Today's Public Libraries are hardly libraries at all.
I've worked at several libraries and while they have books available for check out, they are becoming more and more a "community center" where books are not the focus but a distraction from the community center model.
Don't get me wrong, I think a community center - especially in smaller towns - is probably a good thing. A place for meetings or home-schooling events or what-have-you. However, this community center model cheapens and redifines the term "library." A classic leftist tactic. How do you think they can get away with drag queen story hour for children?
Let me give you a snapshot of the typical patronage at a small library. When the doors open in the morning there is an influx of people and nearly all of them want to get on one of the computers. Because virtually none of them actually have a library card, they can get a guest pass. A greater percentage than you would think have psychological problems, some just don't have computer access elsewhere. I don't begrudge them the computer access but it means we spend a good part of our day teaching people to navigate to sites they want to visit, helping them with how to save and print documents and other computer tasks. Virtually nothing related to library patronage.
Which brings me to the next type of user. Libraries are now the Blockbuster of the roaring 20s. The DVD and Blu-Ray collections are vast and expanding every day. Users can typically check out up to 20 (!) titles at a time. When I see the check-out history for the DVDers, most have never checked out an actual book.
By my estimation, some 25 percent of the patronage on any given day are computer users. Maybe 15% are DVD peeps, 10% are get out from the cold folks. This leaves roughly 50% as book people. Of that group a majority are Boomers or older. And that speaks to the point of this post. Bigly. The rest are made up of home-schoolers, moms getting books for their small children and the occasional middle-schooler who has discovered the pleasure of a reading life.
What's the solution here? Damned if I know. How about community centers that are separate entities from libraries? Remove all DVDs and computers from the library?
On a recent Not Sorry Show episode, Executive Producer Demon Two-Six floated the idea of private libraries. No computers at all, a Dewey Decimal card system, stamped book slips and nothing woke at all. Gotta say, I love this idea.
What say you? Have you been to your public library recently? What are your observations?

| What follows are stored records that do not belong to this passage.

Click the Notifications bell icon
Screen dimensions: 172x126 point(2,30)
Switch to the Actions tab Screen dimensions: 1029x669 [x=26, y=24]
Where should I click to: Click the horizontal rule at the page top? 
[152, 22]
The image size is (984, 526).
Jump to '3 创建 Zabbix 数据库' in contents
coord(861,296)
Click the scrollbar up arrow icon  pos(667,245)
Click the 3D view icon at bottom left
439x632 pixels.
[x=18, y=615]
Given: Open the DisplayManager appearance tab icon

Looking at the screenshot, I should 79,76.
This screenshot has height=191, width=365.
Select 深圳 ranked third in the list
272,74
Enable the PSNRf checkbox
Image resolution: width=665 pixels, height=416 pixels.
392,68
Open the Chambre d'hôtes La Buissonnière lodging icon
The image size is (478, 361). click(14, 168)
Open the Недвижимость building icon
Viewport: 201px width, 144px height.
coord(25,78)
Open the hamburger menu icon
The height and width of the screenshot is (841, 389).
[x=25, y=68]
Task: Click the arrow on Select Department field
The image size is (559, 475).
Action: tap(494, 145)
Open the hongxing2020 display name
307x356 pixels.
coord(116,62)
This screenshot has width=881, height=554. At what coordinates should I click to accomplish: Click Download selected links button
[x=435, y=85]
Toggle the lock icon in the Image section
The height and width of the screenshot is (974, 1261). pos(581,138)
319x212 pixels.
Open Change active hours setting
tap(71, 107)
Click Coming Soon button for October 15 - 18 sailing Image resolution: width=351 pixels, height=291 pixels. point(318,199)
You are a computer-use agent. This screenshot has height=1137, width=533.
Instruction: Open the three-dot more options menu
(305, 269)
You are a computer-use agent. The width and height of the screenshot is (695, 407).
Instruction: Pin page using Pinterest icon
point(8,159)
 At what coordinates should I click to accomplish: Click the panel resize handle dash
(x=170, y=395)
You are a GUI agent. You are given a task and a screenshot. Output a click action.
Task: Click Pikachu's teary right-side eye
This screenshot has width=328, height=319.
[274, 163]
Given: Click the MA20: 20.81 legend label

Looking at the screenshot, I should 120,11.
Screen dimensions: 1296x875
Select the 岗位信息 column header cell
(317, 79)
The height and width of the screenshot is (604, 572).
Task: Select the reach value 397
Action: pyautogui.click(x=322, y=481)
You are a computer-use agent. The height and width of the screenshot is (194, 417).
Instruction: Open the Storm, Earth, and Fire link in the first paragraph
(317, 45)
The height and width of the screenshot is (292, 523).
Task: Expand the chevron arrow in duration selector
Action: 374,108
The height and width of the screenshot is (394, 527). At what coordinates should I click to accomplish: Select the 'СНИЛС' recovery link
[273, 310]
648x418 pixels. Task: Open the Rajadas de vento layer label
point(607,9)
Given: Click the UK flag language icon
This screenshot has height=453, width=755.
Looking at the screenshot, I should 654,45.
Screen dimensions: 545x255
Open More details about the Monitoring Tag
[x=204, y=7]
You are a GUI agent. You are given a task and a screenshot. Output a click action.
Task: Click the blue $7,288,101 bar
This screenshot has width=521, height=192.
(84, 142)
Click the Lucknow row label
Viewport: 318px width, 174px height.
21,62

Private libraries are a good solution, but getting the newer generations to come has to be a priority, or they are just going to be senior centers with a book theme. How can this be done? I don't have the perfect answer. Maybe get the idea planted that books are enemies of the State, who wants all learning to be done under their control, and infinitely changeable depending upon whim of the moment. Make it a counter-culture symbol to read books. If the kids get the idea that their parents' generation doesn't approve of books, you make them the objects to have, and secret private libraries a place the younger crowd will swing by. Hopefully they will actually read something and not just carry books around as something to be seen. Then they will come back a lot. Have exiting topics to choose from. Topics like American history, not what they gloss over in school. Have guest lecturers for an hour after school, not drag queens teaching nothing. It's an idea, there must be others, try them all, maybe one will save the nation.